Saturday, January 5, 2008

Barack Obama Early Life And Career

Barack Obama was born on August 4, 1961 in Honolulu, Hawaii. His parents met while both were attending the University of Hawaii at Manoa. Obama`s father was enrolled as a foreign student. When he was two years old his parents separated and later divorced. Obama`s father went to Harvard University to pursue Ph.D. studies, then returned to Kenya. His mother married Lolo Soetoro, an Indonesian foreign student, and in 1967 the Obama`s family moved to Jakarta. Obama attended local schools in Jakarta from ages 6 to 10, where classes were taught in the Indonesian language, which he still speaks passably. Barack Obama then returned to Honolulu to live with his maternal grandparents while attending Punahou School from the fifth grade until his graduation in 1979. Obama's mother died of ovarian cancer a few months after the publication of his 1995 memoir, Dreams from My Father.
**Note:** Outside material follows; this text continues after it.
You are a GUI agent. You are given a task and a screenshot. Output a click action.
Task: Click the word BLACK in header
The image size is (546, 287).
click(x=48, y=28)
In the memoir, Obama describes his experiences growing up in his mother's American middle class family. His knowledge about his African father, who returned once for a brief visit in 1971, came mainly through family stories and photographs. Of his early childhood, Obama writes: "That my father looked nothing like the people around me—that he was black as pitch, my mother white as milk—barely registered in my mind." The book describes his struggles as a young adult to reconcile social perceptions of his multiracial heritage. He wrote that he used alcohol, marijuana, and cocaine during his teenage years to "push questions of who I was out of my mind".
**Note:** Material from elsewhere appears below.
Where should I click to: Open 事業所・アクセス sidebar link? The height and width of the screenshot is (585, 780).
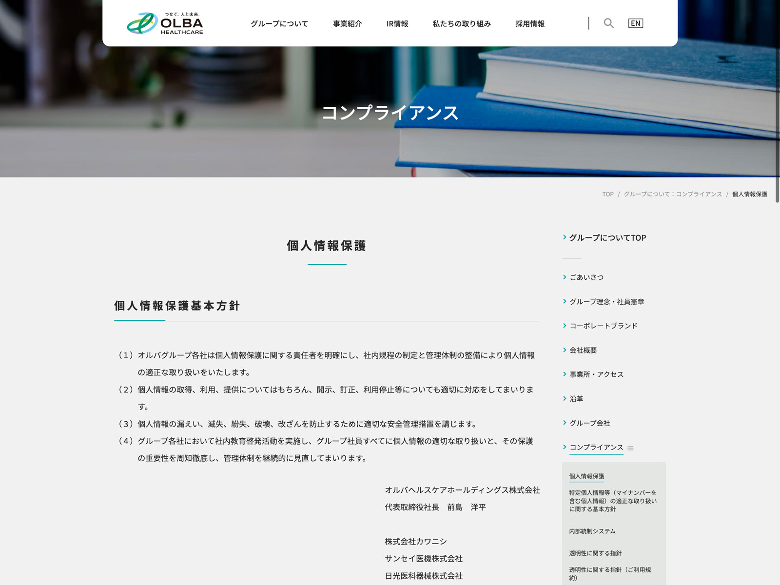[x=596, y=374]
After high school, Obama moved to Los Angeles, where he studied at Occidental College for two years. He then transferred to Columbia University in New York City, where he majored in political science with a specialization in international relations. Obama received his B.A. degree in 1983, then worked at Business International Corporation and NYPIRG before moving to Chicago to take a job as a community organizer. As Director of the Developing Communities Project, he worked with low-income residents in Chicago's Roseland community and the Altgeld Gardens public housing development. He entered Harvard Law School in 1988. In 1990, The New York Times reported his election as the Harvard Law Review's "first black president in its 104-year history". He completed his J.D. degree magna cum laude in 1991. On returning to Chicago, Obama directed a voter registration drive. As an associate attorney with Miner, Barnhill & Galland from 1993 to 1996, he represented community organizers, discrimination claims, and voting rights cases. He was a lecturer of constitutional law at the University of Chicago Law School from 1993 until his election to the U.S. Senate in 2004.